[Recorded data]
------------------------

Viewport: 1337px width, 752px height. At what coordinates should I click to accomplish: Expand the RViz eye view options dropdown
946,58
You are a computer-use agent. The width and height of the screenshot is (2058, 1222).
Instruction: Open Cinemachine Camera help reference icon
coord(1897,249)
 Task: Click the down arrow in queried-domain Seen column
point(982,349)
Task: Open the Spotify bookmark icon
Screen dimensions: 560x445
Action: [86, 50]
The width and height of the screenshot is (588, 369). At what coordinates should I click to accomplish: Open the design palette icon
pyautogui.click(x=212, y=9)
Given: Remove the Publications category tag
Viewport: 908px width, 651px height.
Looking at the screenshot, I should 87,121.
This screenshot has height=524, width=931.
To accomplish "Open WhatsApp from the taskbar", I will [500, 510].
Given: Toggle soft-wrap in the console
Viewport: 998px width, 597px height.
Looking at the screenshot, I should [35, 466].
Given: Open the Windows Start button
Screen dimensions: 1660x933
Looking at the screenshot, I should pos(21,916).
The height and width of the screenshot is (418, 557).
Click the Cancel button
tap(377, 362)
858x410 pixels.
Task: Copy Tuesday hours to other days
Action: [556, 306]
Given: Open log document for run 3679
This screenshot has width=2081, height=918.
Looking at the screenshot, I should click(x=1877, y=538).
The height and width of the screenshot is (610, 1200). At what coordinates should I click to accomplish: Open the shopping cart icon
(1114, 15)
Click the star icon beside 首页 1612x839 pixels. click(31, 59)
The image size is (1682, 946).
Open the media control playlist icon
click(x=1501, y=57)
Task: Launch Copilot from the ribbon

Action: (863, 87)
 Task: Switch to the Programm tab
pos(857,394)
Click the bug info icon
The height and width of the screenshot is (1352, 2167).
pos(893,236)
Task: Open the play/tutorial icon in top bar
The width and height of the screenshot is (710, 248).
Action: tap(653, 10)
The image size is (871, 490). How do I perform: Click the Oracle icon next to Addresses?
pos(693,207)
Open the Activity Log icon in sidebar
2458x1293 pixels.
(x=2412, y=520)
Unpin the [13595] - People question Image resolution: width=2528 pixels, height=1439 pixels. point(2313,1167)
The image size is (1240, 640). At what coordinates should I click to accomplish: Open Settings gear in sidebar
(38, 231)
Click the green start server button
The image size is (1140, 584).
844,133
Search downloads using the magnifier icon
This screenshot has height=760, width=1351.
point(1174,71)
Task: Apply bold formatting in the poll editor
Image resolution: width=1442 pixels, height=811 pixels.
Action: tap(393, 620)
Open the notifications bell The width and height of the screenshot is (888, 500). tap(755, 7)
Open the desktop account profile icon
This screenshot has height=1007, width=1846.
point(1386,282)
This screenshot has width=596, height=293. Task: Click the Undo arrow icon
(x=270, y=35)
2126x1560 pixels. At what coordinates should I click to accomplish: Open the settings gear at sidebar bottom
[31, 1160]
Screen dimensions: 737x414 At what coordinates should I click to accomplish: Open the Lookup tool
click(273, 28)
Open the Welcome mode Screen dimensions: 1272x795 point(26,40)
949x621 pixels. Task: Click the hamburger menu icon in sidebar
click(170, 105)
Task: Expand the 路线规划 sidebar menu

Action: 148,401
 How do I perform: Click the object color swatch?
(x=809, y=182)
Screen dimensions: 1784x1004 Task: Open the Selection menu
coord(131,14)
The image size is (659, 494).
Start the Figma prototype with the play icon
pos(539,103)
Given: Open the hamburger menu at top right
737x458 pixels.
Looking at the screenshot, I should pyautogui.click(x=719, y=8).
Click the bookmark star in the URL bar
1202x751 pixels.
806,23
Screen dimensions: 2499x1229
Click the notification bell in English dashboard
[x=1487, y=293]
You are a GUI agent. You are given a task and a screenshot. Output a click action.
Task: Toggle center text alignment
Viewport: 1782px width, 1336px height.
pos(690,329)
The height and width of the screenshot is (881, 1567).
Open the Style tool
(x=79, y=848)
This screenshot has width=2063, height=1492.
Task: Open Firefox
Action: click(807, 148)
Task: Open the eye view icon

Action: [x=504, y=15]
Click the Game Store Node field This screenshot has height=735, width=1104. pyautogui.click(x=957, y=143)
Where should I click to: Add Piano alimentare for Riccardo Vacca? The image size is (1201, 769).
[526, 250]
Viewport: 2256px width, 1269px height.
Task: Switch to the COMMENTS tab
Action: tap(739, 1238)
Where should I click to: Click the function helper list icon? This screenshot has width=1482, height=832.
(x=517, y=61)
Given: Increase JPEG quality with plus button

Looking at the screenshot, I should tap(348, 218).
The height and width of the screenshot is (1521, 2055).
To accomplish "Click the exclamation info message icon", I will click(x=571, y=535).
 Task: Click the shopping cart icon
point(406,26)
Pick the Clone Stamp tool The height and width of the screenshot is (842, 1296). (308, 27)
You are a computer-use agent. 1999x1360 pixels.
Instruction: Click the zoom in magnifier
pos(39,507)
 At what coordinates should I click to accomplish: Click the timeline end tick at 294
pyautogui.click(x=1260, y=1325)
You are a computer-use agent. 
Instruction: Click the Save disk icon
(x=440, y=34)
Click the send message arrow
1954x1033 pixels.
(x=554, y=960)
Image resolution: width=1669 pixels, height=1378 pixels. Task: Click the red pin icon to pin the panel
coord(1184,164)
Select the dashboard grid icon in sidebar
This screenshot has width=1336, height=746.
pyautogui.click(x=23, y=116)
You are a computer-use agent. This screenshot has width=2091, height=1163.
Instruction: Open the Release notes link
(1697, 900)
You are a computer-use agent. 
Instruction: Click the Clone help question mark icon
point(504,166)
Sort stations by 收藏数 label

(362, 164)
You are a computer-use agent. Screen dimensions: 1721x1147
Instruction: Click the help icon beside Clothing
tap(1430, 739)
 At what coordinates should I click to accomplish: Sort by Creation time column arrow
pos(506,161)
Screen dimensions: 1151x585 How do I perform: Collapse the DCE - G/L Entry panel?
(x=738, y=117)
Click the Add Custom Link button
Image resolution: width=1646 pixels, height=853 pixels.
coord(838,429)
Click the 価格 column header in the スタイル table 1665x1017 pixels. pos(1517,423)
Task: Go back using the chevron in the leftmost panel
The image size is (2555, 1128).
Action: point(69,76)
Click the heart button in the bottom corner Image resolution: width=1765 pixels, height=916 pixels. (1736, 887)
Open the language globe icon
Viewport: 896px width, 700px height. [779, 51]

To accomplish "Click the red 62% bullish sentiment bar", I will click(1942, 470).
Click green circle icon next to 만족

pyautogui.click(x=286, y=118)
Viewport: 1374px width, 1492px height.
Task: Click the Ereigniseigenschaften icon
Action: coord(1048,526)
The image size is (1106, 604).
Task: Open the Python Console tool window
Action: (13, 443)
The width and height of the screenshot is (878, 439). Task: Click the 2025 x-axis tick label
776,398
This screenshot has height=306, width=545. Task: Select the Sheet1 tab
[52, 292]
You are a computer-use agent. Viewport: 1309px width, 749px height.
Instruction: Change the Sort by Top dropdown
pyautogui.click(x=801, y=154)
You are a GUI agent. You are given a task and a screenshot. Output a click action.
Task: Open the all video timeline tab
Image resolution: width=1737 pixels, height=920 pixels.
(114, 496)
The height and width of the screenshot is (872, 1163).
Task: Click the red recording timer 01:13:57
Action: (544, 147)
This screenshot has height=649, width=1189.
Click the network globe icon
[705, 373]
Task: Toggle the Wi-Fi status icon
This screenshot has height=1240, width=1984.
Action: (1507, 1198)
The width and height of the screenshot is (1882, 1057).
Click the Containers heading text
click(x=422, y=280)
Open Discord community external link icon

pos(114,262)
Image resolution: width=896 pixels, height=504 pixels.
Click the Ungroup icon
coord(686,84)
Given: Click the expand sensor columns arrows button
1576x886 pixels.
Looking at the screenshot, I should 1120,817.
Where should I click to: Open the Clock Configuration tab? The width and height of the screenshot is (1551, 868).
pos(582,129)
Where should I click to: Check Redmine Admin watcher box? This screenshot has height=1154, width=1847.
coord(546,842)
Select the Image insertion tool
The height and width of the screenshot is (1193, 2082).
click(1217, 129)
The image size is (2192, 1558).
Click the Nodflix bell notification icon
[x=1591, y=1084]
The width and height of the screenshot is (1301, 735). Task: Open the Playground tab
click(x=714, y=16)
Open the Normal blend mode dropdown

------------------------

■ **PROBLEM STATEMENT**:
Please print, exactly and with nothing else, the lines from the first line of the entries through the line containing "The height and width of the screenshot is (418, 557).".

■ **OUTPUT BELOW**:
Viewport: 1337px width, 752px height. At what coordinates should I click to accomplish: Expand the RViz eye view options dropdown
946,58
You are a computer-use agent. The width and height of the screenshot is (2058, 1222).
Instruction: Open Cinemachine Camera help reference icon
coord(1897,249)
 Task: Click the down arrow in queried-domain Seen column
point(982,349)
Task: Open the Spotify bookmark icon
Screen dimensions: 560x445
Action: [86, 50]
The width and height of the screenshot is (588, 369). At what coordinates should I click to accomplish: Open the design palette icon
pyautogui.click(x=212, y=9)
Given: Remove the Publications category tag
Viewport: 908px width, 651px height.
Looking at the screenshot, I should 87,121.
This screenshot has height=524, width=931.
To accomplish "Open WhatsApp from the taskbar", I will [500, 510].
Given: Toggle soft-wrap in the console
Viewport: 998px width, 597px height.
Looking at the screenshot, I should [35, 466].
Given: Open the Windows Start button
Screen dimensions: 1660x933
Looking at the screenshot, I should pos(21,916).
The height and width of the screenshot is (418, 557).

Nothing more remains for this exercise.